At 12:05 a.m. the Mocking Jay logo appared on the screen and the crowd went wild. That's the best part of going to a midnight premiere -- the energy of the audience. I cheered too, which in hindsight disturbs me quite a bit. When did a lover of historical fiction suddenly become interested in stories about children murdering children?
It wasn't long after the movie began that I sensed trouble. The camera, slightly blurred and shaky, followed Katniss Everdeen running through the forest, panning around the scene so fast my eyes couldn't focus on a single thing.
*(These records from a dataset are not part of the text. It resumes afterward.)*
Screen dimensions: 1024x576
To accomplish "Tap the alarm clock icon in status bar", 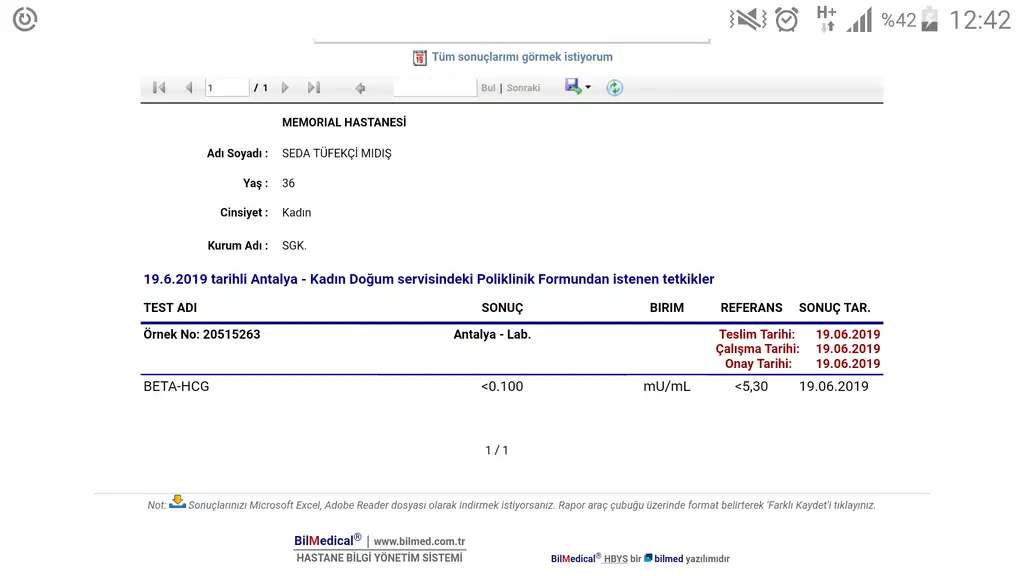I will pyautogui.click(x=787, y=19).
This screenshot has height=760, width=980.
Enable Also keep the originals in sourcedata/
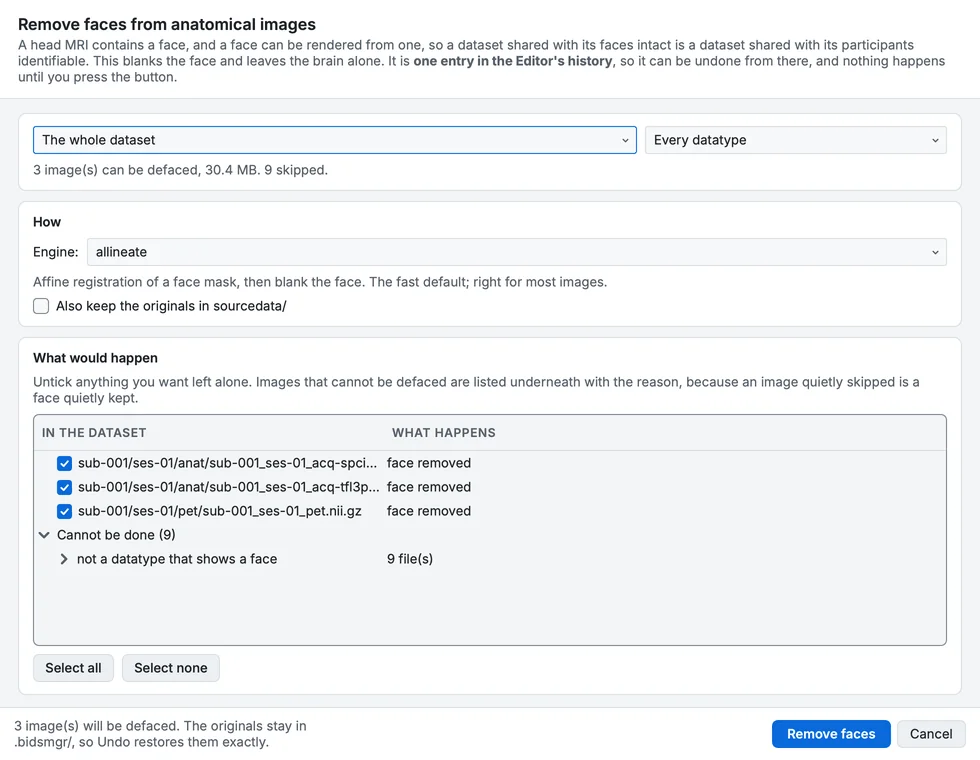41,306
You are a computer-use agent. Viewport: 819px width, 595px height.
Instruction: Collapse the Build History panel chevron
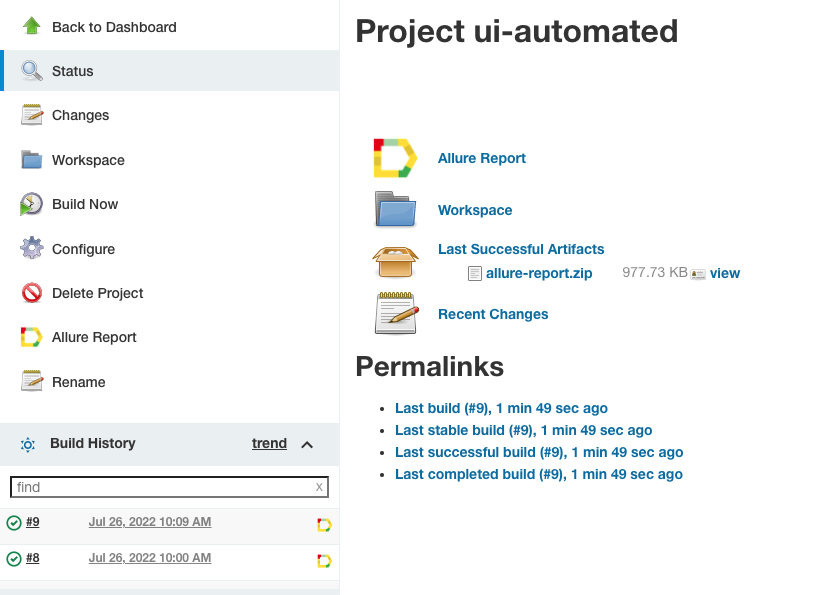[307, 445]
I thought it would last for a few minutes to set the tone of what was happening in District 12, but it went on and on as my stomach churned and my forehead began sweating.
It was reminiscent of watching old home movies at my uncle's house back in the 70's -- reel after reel of blurred scenery, from every single vacation the man had ever taken, flickering on a homemade screen set up in the shag covered basement. I can sum up the experience in one word -- Miserable.
As Katniss and Peeta, (who looked like he dressed for 6th grade class picture day), boarded a train that resembled the traveling offices of James West and Artemus Gordon, I gave up watching, and closed my eyes. It was so disappointing. For one thing, who wants to see cute Josh Hutcherson looking like a wimp? And even more important, who wants to pay $12.00 to sit through a movie with their eyes closed? Not me, that's who.
I took a peek every now and then, hoping that the motion had stopped, and I could finally focus in on a face that wasn't 1/2 inch away from the camera. Big mistake.
I made it as far as the genetically engineered hornet's nest, when I couldn't take it any more. I abandoned my candy and blanket and made a mad dash for the exit, stepping on toes, and pop corn in the dark.
I spent the remainder of the evening with my arms hugging a ceramic bowl. I won't tell you the rest, I don't want to spoil your next meal. But I will tell you, that having a barf-fest in a public bathroom is horrible; second only to getting sick at gas station, or porta-potty.
And that my friends, is my review of Hunger Games.
Worst movie experience ever.
It was much better in my head.
If you suffer from any kind of motion sickness at all,
wait for the movie to come out on Net Flicks.
And while you are waiting,
pray that The Girl on Fire gets a new director,
one that's over 40, and suffers from kinetosis.